Split grok pattern


#1

Hey,

I have just recently started using logstash and am still getting my head around it.
Is it possible to run a grok filter to match a pattern then split it into two fields or get other values out of it?

For example I have been testing my patterns on: https://grokdebug.herokuapp.com/
If i use the debugger to match say http://www.google.com to %{URI:test}
Is it possible to also get the HOSTNAME out of URI?
URI > URIHOST > HOSTNAME
URI %{URIPROTO}://(?:%{USER}(?::[^@]*)?@)?(?:%{URIHOST})?(?:%{URIPATHPARAM})?

On the debugger I get the output.

{
"test": [
[
"http://google.com"
]
],
"URIPROTO": [
[
"http"
]
],
"USER": [
[
null
]
],
"USERNAME": [
[
null
]
],
"URIHOST": [
[
"google.com"
]
],
"IPORHOST": [
[
"google.com"
]
],
"HOSTNAME": [
[
"google.com"
]
],
"IP": [
[
null
]
],
"IPV6": [
[
null
]
],
"IPV4": [
[
null
]
],
"port": [
[
null
]
],
"URIPATHPARAM": [
[
null
]
],
"URIPATH": [
[
null
]
],
"URIPARAM": [
[
null
]
]
}

I'm interested in my field "test" but also would like the field HOSTNAME out of it. Obviously the value is there but I'm not sure how to get it as a field into elasticsearch.


(Pemontto) #2

You can create your own pattern based off the existing URI pattern and make it capture those fields e.g.

The original pattern:

%{URIPROTO}://(?:%{USER}(?::[^@]*)?@)?(?:%{URIHOST})?(?:%{URIPATHPARAM})?

Customised pattern:

%{URIPROTO:uri_proto}://(?:%{USER:user}(?::[^@]*)?@)?(?:%{URIHOST:uri_host})?(?:%{URIPATHPARAM:uri_param})?

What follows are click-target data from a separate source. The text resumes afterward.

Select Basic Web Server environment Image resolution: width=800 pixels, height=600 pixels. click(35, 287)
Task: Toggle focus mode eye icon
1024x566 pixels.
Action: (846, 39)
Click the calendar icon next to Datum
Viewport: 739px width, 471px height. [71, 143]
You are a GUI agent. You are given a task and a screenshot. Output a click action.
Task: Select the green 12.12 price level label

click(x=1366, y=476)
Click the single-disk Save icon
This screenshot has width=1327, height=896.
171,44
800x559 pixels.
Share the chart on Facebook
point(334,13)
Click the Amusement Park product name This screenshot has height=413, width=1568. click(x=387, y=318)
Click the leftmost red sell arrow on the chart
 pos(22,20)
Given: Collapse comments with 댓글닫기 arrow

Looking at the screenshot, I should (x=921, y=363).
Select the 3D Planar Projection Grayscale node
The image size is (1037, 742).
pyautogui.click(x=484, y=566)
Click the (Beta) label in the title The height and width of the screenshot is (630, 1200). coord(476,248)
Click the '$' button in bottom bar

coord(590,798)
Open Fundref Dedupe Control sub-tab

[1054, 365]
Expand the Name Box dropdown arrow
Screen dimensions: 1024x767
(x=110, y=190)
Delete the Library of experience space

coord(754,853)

This will extract all the fields out like so

{
  "uri": [
    "http://www.google.com"
  ],
  "uri_proto": [
    "http"
  ],
  "user": [
    null
  ],
  "uri_host": [
    "www.google.com"
  ],
  "port": [
    null
  ],
  "uri_param": [
    null
  ]
}

You can then call this MY_URI or similar and add it to a custom patterns file, or just use the raw pattern in your config in place of %{URI}. You can also test custom patterns in the debugger by selecting the "Add custom patterns" checkbox.


#3

Thanks for the info.
After reading through that it actually makes perfect sense to do this. I managed to make my own filter for this and its working well!

Cheers.


(system) #4